Standard abbreviations
- ISO 4: J. Anal. Math.
- MathSciNet: J. Anal. Math.

Indexing
- ISSN: 0021-7670 (print) 1565-8538 (web)
- LCCN: 2013250505
- OCLC no.: 859638202

Links
- Journal homepage; Online archive;

= Journal d'Analyse Mathématique =

The Journal d'Analyse Mathématique is a triannual peer-reviewed scientific journal published by Springer Science+Business Media on behalf of Magnes Press (Hebrew University of Jerusalem). It was established in 1951 by Binyamin Amirà.

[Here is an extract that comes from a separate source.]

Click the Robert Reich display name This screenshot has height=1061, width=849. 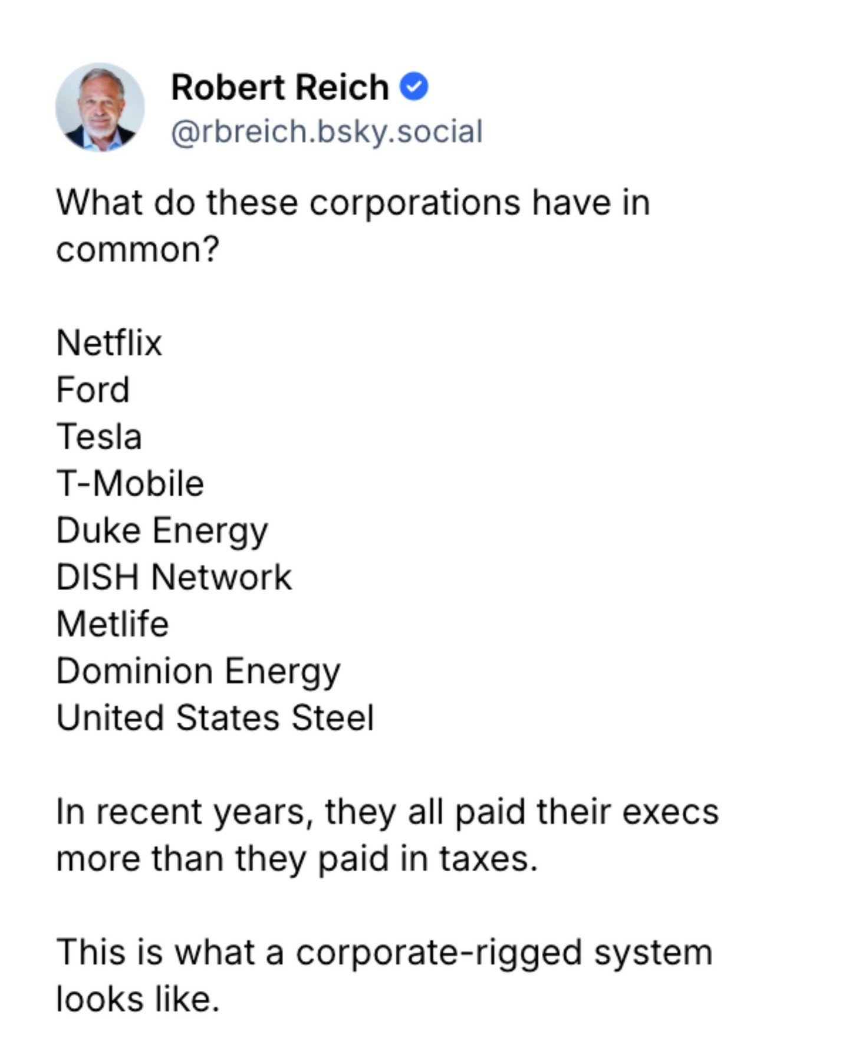(279, 87)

The journal covers research in mathematics, especially classical analysis and related areas such as complex function theory, ergodic theory, functional analysis, harmonic analysis, partial differential equations, and quasiconformal mapping.

==Abstracting and indexing ==
The journal is abstracted and indexed in
- MathSciNet
- Science Citation Index Expanded
- Scopus
- ZbMATH Open
According to the Journal Citation Reports, the journal has a 2022 impact factor of 1.0.